» WHAT THE EXERCISE ASKS:
Please output exactly the run of lines that starts at the line with "Opt-out of 3rd" and ends at the last line of the records below.

Pixel coordinate grounding data
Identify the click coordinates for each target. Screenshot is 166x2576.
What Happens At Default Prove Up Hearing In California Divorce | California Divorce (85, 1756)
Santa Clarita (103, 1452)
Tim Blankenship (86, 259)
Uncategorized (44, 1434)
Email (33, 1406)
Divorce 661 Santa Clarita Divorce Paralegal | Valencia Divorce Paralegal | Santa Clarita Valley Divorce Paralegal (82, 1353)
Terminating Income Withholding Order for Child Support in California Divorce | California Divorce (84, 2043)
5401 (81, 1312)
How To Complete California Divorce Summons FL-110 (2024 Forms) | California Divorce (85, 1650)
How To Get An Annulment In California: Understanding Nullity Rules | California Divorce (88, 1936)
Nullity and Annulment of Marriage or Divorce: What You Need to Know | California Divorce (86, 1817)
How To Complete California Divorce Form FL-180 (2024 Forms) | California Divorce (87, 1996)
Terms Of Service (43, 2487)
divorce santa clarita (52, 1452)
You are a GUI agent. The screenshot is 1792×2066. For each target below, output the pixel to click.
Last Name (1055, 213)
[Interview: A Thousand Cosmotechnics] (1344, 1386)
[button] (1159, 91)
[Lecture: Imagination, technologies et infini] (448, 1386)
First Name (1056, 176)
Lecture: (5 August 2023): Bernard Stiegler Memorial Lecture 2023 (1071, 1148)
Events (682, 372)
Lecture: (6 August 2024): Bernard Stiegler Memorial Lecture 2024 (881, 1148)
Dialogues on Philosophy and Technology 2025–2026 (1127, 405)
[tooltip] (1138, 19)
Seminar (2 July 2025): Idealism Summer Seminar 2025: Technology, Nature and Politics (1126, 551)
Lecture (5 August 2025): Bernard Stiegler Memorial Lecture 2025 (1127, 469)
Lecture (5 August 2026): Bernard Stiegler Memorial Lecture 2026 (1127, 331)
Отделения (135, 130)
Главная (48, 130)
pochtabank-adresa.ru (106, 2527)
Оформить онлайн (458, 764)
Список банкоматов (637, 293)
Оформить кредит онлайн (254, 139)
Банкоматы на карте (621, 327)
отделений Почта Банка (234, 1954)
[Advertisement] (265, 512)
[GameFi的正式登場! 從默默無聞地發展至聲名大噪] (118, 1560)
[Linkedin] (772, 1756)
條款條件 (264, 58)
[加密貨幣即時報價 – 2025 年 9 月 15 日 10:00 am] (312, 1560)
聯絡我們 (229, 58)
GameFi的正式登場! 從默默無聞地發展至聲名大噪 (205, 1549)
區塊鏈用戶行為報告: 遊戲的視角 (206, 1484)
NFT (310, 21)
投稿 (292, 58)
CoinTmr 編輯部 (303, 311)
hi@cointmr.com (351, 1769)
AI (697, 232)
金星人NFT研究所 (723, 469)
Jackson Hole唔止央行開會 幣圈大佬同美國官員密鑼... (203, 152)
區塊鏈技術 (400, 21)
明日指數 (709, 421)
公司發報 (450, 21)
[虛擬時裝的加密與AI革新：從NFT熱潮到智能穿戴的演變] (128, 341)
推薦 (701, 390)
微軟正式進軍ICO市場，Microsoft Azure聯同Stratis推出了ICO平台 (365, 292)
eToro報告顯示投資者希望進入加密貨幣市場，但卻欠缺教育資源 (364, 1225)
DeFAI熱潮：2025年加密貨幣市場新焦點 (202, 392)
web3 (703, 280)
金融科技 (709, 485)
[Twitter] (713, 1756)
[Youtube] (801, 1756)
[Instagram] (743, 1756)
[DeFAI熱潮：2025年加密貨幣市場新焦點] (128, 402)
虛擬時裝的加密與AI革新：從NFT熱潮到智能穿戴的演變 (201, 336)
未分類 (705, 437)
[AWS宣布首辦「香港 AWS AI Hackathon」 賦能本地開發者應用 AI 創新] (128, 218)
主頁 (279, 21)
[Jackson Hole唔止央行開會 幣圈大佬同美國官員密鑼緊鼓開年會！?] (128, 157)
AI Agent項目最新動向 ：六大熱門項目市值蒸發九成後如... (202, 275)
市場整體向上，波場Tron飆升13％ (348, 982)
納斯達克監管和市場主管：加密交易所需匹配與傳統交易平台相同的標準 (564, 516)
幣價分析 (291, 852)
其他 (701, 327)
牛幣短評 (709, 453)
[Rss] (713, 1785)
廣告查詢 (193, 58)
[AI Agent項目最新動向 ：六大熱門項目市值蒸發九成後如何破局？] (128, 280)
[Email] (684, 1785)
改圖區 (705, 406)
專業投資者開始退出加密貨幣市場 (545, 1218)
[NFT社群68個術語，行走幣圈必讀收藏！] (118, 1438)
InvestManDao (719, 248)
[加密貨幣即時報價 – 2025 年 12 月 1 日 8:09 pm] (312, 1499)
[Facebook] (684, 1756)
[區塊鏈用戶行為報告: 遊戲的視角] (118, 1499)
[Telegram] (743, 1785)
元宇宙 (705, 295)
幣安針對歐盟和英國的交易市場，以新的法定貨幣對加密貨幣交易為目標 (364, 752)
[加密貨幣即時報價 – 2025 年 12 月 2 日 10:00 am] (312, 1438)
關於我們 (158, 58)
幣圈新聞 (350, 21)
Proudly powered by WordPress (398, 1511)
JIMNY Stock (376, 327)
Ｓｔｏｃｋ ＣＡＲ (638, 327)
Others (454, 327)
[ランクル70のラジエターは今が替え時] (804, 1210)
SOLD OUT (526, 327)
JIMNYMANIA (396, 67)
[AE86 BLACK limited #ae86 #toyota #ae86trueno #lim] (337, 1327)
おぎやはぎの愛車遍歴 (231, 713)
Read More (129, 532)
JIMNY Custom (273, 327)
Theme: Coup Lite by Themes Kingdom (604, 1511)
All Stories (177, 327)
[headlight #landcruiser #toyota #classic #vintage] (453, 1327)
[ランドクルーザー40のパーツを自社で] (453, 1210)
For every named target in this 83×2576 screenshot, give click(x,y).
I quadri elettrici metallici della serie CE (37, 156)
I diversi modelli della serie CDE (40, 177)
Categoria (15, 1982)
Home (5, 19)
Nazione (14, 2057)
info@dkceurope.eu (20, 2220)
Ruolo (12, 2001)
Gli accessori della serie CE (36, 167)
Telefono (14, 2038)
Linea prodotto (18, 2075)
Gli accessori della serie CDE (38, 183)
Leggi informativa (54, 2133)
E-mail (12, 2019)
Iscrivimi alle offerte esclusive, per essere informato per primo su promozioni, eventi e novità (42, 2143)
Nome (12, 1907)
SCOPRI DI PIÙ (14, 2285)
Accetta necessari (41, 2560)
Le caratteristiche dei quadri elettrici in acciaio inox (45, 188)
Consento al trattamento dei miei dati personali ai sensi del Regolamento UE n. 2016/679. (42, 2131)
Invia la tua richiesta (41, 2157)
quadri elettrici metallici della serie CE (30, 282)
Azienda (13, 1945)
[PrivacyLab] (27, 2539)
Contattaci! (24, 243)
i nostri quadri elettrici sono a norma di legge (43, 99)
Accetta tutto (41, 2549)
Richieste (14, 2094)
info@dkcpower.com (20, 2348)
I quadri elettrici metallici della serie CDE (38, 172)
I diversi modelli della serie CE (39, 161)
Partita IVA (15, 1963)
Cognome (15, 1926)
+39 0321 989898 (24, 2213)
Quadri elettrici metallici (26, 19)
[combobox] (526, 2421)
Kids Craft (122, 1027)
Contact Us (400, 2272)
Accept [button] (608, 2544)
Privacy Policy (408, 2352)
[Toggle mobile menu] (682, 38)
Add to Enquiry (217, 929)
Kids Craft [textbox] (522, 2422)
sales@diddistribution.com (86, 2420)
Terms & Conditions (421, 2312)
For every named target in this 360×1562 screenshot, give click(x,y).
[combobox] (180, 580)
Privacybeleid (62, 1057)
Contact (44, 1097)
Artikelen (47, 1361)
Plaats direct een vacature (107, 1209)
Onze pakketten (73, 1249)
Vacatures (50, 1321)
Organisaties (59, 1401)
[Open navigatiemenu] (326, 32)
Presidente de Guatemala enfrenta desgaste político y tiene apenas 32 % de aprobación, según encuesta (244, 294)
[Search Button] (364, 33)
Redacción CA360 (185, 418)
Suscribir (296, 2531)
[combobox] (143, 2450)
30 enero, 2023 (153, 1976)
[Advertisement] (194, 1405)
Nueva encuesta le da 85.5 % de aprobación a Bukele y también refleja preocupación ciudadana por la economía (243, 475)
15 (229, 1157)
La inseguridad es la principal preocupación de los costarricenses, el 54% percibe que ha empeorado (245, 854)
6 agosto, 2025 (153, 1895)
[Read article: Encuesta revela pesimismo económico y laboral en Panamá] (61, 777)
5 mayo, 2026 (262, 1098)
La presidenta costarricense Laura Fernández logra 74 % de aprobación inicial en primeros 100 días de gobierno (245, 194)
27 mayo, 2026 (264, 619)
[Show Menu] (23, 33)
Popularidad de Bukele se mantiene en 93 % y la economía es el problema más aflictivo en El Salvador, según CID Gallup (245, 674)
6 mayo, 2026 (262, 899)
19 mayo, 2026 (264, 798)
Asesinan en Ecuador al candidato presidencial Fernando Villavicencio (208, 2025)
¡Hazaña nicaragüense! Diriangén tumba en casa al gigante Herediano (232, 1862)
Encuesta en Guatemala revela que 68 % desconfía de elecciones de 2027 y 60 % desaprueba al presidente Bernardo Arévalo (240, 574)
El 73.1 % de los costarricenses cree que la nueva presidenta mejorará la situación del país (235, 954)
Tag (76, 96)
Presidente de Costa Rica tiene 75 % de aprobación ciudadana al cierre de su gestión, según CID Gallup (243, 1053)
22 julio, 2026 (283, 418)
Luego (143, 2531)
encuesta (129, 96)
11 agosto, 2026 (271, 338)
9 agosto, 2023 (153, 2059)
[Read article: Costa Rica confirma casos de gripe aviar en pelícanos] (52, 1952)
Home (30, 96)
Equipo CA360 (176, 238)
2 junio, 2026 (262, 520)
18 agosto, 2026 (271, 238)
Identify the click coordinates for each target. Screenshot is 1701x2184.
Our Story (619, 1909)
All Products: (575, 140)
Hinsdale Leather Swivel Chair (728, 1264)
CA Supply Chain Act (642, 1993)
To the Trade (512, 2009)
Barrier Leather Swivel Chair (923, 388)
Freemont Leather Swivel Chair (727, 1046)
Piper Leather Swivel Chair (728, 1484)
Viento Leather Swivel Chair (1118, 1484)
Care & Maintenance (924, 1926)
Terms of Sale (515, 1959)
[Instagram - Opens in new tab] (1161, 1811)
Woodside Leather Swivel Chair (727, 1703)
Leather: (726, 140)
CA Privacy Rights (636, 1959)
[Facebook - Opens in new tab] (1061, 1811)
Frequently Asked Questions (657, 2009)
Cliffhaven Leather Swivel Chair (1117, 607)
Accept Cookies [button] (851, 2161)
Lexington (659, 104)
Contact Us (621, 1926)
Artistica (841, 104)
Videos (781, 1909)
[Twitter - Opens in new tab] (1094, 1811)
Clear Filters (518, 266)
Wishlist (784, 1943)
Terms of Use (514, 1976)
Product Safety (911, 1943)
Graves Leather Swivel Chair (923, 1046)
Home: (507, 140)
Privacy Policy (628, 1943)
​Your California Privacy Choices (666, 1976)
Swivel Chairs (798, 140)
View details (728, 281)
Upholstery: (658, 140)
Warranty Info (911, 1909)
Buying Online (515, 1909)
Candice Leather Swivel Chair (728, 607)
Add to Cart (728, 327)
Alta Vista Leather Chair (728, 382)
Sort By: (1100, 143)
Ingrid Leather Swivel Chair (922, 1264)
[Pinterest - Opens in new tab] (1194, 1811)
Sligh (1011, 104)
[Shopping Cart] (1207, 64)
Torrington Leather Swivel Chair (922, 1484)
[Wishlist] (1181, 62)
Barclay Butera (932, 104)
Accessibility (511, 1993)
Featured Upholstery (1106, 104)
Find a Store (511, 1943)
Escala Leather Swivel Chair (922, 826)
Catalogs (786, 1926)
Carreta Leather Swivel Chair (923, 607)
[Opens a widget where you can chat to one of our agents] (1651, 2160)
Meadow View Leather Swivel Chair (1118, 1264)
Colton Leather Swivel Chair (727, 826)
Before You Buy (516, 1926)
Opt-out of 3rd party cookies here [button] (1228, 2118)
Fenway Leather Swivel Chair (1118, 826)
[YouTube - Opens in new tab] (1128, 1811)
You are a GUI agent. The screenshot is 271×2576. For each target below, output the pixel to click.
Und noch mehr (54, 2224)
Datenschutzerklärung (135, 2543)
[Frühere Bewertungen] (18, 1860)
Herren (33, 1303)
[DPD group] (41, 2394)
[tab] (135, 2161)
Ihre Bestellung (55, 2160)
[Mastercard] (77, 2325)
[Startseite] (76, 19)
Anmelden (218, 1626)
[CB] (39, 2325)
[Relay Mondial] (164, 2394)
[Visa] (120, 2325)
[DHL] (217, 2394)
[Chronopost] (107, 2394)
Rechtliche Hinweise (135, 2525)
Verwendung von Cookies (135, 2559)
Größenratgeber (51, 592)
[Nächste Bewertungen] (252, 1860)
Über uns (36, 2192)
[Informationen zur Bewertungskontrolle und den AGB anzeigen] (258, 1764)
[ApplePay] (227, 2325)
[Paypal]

» EXERCISE ANSWER:
Opt-out of 3rd party cookies here [button] (1228, 2118)
Fenway Leather Swivel Chair (1118, 826)
[YouTube - Opens in new tab] (1128, 1811)
You are a GUI agent. The screenshot is 271×2576. For each target below, output the pixel to click.
Und noch mehr (54, 2224)
Datenschutzerklärung (135, 2543)
[Frühere Bewertungen] (18, 1860)
Herren (33, 1303)
[DPD group] (41, 2394)
[tab] (135, 2161)
Ihre Bestellung (55, 2160)
[Mastercard] (77, 2325)
[Startseite] (76, 19)
Anmelden (218, 1626)
[CB] (39, 2325)
[Relay Mondial] (164, 2394)
[Visa] (120, 2325)
[DHL] (217, 2394)
[Chronopost] (107, 2394)
Rechtliche Hinweise (135, 2525)
Verwendung von Cookies (135, 2559)
Größenratgeber (51, 592)
[Nächste Bewertungen] (252, 1860)
Über uns (36, 2192)
[Informationen zur Bewertungskontrolle und den AGB anzeigen] (258, 1764)
[ApplePay] (227, 2325)
[Paypal]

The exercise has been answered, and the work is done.